→ **INSTRUCTIONS FOR THE TASK**
From the first line to the last, print the data exactly as it appears.

[[ DATA TO USE open ]]

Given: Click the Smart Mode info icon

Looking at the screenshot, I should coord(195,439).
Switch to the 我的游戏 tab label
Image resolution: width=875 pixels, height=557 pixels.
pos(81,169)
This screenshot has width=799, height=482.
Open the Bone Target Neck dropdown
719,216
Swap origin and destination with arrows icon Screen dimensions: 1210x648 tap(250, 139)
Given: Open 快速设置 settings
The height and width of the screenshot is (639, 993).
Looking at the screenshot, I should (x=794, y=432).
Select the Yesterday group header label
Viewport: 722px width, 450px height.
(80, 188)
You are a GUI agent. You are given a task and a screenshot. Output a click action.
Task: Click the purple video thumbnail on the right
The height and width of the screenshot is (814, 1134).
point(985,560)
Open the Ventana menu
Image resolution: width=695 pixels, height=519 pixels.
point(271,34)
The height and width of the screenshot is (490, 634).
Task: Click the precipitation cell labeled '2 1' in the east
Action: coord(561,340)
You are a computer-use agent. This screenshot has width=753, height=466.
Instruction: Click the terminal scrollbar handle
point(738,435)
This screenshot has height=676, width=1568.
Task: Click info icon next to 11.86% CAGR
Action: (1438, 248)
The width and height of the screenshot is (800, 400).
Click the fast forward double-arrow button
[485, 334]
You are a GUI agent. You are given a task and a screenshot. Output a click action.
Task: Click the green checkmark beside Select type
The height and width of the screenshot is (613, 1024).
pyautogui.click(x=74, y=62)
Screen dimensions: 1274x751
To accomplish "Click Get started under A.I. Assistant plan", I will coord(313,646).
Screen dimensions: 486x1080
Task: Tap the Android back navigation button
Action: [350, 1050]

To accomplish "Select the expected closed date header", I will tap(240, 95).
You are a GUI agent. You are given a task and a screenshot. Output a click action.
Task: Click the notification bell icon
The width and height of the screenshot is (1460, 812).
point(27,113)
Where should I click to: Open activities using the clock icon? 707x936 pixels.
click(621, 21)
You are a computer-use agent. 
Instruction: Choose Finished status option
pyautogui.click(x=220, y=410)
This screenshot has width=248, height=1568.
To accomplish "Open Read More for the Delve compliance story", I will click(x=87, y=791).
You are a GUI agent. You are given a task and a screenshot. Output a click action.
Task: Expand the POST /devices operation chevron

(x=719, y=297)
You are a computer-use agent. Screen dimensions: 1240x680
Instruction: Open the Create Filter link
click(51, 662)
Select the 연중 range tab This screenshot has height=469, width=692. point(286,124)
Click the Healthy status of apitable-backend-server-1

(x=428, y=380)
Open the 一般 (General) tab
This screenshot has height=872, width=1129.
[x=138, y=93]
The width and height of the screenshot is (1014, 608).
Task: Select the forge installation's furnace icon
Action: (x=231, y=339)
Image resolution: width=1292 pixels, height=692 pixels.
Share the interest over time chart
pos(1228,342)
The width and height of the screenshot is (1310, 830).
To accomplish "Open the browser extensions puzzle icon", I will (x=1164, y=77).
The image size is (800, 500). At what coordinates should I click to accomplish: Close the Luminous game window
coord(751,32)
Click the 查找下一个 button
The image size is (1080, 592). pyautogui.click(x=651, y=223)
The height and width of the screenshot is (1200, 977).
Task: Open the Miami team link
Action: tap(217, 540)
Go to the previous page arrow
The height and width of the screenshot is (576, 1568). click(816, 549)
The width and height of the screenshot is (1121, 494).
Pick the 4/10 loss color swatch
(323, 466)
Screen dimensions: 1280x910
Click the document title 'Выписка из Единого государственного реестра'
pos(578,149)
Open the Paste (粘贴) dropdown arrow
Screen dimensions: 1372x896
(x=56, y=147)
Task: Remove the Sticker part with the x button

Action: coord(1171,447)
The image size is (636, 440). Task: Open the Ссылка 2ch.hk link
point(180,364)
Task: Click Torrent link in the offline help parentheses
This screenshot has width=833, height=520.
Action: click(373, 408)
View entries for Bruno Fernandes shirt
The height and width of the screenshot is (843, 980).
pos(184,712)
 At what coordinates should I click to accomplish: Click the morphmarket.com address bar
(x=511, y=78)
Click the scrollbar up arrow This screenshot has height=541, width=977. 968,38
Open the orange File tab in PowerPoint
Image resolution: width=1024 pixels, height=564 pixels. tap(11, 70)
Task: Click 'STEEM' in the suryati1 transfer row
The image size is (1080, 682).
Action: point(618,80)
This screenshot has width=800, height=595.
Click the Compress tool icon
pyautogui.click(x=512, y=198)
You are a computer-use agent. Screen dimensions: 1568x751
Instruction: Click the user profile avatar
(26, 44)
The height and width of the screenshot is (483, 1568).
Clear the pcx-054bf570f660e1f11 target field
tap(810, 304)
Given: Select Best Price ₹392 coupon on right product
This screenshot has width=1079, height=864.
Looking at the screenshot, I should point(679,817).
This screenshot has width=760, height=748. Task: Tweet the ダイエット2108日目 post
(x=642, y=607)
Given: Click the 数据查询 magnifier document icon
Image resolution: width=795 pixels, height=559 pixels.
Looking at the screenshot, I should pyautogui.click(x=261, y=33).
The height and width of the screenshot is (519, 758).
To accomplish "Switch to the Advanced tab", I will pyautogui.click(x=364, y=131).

[[ DATA TO USE closed ]]

→ **COMPLETED TASK**
Given: Click the Smart Mode info icon

Looking at the screenshot, I should coord(195,439).
Switch to the 我的游戏 tab label
Image resolution: width=875 pixels, height=557 pixels.
pos(81,169)
This screenshot has width=799, height=482.
Open the Bone Target Neck dropdown
719,216
Swap origin and destination with arrows icon Screen dimensions: 1210x648 tap(250, 139)
Given: Open 快速设置 settings
The height and width of the screenshot is (639, 993).
Looking at the screenshot, I should (x=794, y=432).
Select the Yesterday group header label
Viewport: 722px width, 450px height.
(80, 188)
You are a GUI agent. You are given a task and a screenshot. Output a click action.
Task: Click the purple video thumbnail on the right
The height and width of the screenshot is (814, 1134).
point(985,560)
Open the Ventana menu
Image resolution: width=695 pixels, height=519 pixels.
point(271,34)
The height and width of the screenshot is (490, 634).
Task: Click the precipitation cell labeled '2 1' in the east
Action: coord(561,340)
You are a computer-use agent. This screenshot has width=753, height=466.
Instruction: Click the terminal scrollbar handle
point(738,435)
This screenshot has height=676, width=1568.
Task: Click info icon next to 11.86% CAGR
Action: (1438, 248)
The width and height of the screenshot is (800, 400).
Click the fast forward double-arrow button
[485, 334]
You are a GUI agent. You are given a task and a screenshot. Output a click action.
Task: Click the green checkmark beside Select type
The height and width of the screenshot is (613, 1024).
pyautogui.click(x=74, y=62)
Screen dimensions: 1274x751
To accomplish "Click Get started under A.I. Assistant plan", I will coord(313,646).
Screen dimensions: 486x1080
Task: Tap the Android back navigation button
Action: [350, 1050]

To accomplish "Select the expected closed date header", I will tap(240, 95).
You are a GUI agent. You are given a task and a screenshot. Output a click action.
Task: Click the notification bell icon
The width and height of the screenshot is (1460, 812).
point(27,113)
Where should I click to: Open activities using the clock icon? 707x936 pixels.
click(621, 21)
You are a computer-use agent. 
Instruction: Choose Finished status option
pyautogui.click(x=220, y=410)
This screenshot has width=248, height=1568.
To accomplish "Open Read More for the Delve compliance story", I will click(x=87, y=791).
You are a GUI agent. You are given a task and a screenshot. Output a click action.
Task: Expand the POST /devices operation chevron

(x=719, y=297)
You are a computer-use agent. Screen dimensions: 1240x680
Instruction: Open the Create Filter link
click(51, 662)
Select the 연중 range tab This screenshot has height=469, width=692. point(286,124)
Click the Healthy status of apitable-backend-server-1

(x=428, y=380)
Open the 一般 (General) tab
This screenshot has height=872, width=1129.
[x=138, y=93]
The width and height of the screenshot is (1014, 608).
Task: Select the forge installation's furnace icon
Action: (x=231, y=339)
Image resolution: width=1292 pixels, height=692 pixels.
Share the interest over time chart
pos(1228,342)
The width and height of the screenshot is (1310, 830).
To accomplish "Open the browser extensions puzzle icon", I will (x=1164, y=77).
The image size is (800, 500). At what coordinates should I click to accomplish: Close the Luminous game window
coord(751,32)
Click the 查找下一个 button
The image size is (1080, 592). pyautogui.click(x=651, y=223)
The height and width of the screenshot is (1200, 977).
Task: Open the Miami team link
Action: tap(217, 540)
Go to the previous page arrow
The height and width of the screenshot is (576, 1568). click(816, 549)
The width and height of the screenshot is (1121, 494).
Pick the 4/10 loss color swatch
(323, 466)
Screen dimensions: 1280x910
Click the document title 'Выписка из Единого государственного реестра'
pos(578,149)
Open the Paste (粘贴) dropdown arrow
Screen dimensions: 1372x896
(x=56, y=147)
Task: Remove the Sticker part with the x button

Action: coord(1171,447)
The image size is (636, 440). Task: Open the Ссылка 2ch.hk link
point(180,364)
Task: Click Torrent link in the offline help parentheses
This screenshot has width=833, height=520.
Action: click(373, 408)
View entries for Bruno Fernandes shirt
The height and width of the screenshot is (843, 980).
pos(184,712)
 At what coordinates should I click to accomplish: Click the morphmarket.com address bar
(x=511, y=78)
Click the scrollbar up arrow This screenshot has height=541, width=977. 968,38
Open the orange File tab in PowerPoint
Image resolution: width=1024 pixels, height=564 pixels. tap(11, 70)
Task: Click 'STEEM' in the suryati1 transfer row
The image size is (1080, 682).
Action: point(618,80)
This screenshot has width=800, height=595.
Click the Compress tool icon
pyautogui.click(x=512, y=198)
You are a computer-use agent. Screen dimensions: 1568x751
Instruction: Click the user profile avatar
(26, 44)
The height and width of the screenshot is (483, 1568).
Clear the pcx-054bf570f660e1f11 target field
tap(810, 304)
Given: Select Best Price ₹392 coupon on right product
This screenshot has width=1079, height=864.
Looking at the screenshot, I should point(679,817).
This screenshot has width=760, height=748. Task: Tweet the ダイエット2108日目 post
(x=642, y=607)
Given: Click the 数据查询 magnifier document icon
Image resolution: width=795 pixels, height=559 pixels.
Looking at the screenshot, I should pyautogui.click(x=261, y=33).
The height and width of the screenshot is (519, 758).
To accomplish "Switch to the Advanced tab", I will pyautogui.click(x=364, y=131).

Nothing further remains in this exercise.